RADIUS Authorization

This article gives an explanation of the RADIUS-specific authorization performed by ClearBox Server on reception of RADIUS authentication request packet. Note that authorization is not a part of RADIUS protocol and used by ClearBox Server as a part of authentication packet processing. Read more about authorization concepts, RADIUS concepts and RADIUS attributes properties used in authorization process.

RADIUS authorization is not used if IRADIUSAuthorization interface is not implemented by server extension.

First, Service-Type RADIUS attribute is checked. If it is present and has "Authenticate Only" value, authorization process is skipped.

Next, IRADIUSAuthorization::GetAutorejectAttributes is called to get "AutoReject List" of attributes. If any of these attributes are present in the packet, it is rejected. Note, that attribute comparison is performed according to flags which any attribute in AutoReject List may have.

If AutoReject List is passed, server calls IRADIUSAuthorization::GetRequestMatchAttributes to get list of "RequestMatch attributes", or "RequestMatch list". For every attribute in RequestMatch list server searches for an attribute with the same type in the packet. If it is not found,

• Next attribute is taken from RequestMatch list if an attribute from RequestMatch list has F_DEFAULT flag set.
• User is rejected if F_DEFAULT flag is not set.

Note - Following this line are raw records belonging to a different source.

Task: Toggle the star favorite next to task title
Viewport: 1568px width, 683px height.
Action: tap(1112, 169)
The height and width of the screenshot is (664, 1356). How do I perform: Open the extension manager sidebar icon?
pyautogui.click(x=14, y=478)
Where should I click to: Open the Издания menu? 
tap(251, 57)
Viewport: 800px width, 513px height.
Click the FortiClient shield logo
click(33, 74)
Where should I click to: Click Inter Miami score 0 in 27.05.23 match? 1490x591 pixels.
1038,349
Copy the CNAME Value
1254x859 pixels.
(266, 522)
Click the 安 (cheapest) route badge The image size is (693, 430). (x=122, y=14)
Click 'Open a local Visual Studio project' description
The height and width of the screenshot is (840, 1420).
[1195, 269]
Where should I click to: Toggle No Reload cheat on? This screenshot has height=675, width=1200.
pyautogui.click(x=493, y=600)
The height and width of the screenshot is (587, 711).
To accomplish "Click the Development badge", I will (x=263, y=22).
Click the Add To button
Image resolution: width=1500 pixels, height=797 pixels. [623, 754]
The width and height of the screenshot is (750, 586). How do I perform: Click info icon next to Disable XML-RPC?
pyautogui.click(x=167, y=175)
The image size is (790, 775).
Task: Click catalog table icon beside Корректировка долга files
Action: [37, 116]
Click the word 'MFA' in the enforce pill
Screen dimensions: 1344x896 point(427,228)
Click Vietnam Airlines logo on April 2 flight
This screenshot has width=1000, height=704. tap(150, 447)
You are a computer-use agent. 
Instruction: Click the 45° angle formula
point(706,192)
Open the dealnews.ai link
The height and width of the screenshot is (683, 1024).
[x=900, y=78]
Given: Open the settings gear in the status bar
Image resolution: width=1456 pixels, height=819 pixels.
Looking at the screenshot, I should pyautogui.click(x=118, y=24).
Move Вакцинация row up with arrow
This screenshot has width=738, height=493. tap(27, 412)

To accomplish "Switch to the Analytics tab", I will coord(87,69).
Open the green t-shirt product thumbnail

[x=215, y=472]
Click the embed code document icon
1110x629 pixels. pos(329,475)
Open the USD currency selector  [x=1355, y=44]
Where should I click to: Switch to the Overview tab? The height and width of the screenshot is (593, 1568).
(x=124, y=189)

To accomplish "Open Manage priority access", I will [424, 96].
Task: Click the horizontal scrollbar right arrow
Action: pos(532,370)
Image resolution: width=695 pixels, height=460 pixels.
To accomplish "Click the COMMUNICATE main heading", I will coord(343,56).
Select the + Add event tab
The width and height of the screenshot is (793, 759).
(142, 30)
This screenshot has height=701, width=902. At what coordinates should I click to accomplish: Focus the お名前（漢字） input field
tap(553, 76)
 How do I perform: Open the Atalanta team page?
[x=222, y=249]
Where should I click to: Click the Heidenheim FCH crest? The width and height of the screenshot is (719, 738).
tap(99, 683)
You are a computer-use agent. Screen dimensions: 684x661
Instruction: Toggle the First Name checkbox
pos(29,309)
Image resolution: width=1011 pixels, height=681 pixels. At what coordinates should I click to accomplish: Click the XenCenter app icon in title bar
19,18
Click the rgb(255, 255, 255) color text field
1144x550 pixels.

If an attribute from the packet is found with the same type as an attribute from RequestMatch list

• Next RequestMatch list attribute is taken if an attribute from RequestMatch list has F_NOVALUE flag or attributes have the same values.
• User is rejected otherwise.

If RequestMatch list is passed, server gets list of attributes which should be included in response packet ("Response list"), calling IRADIUSAuthorization::GetResponseAttributes. But before this call server calls IRADIUSAuthorization::NeedAllAttributes to detect whether full list of attributes from request packet should be passed to IRADIUSAuthorization::GetResponseAttributes or no attributes should be passed. Server may reject user after calling to IRADIUSAuthorization::GetResponseAttributes. For every attribute from Response list F_ECHO flag is checked. If this flag is present,

• An attribute with the same type is searched in request packet. If it is found, its value is used in response packet instead of value of the attribute from the Response list.
• An attribute with the same type is searched in RequestMatch list with F_DEFAULT flag set. If it is found, value of the RequestMatch list attribute is used in response packet instead of value of the attribute from the Response list.
• Attribute from Response list is not included in response packet otherwise.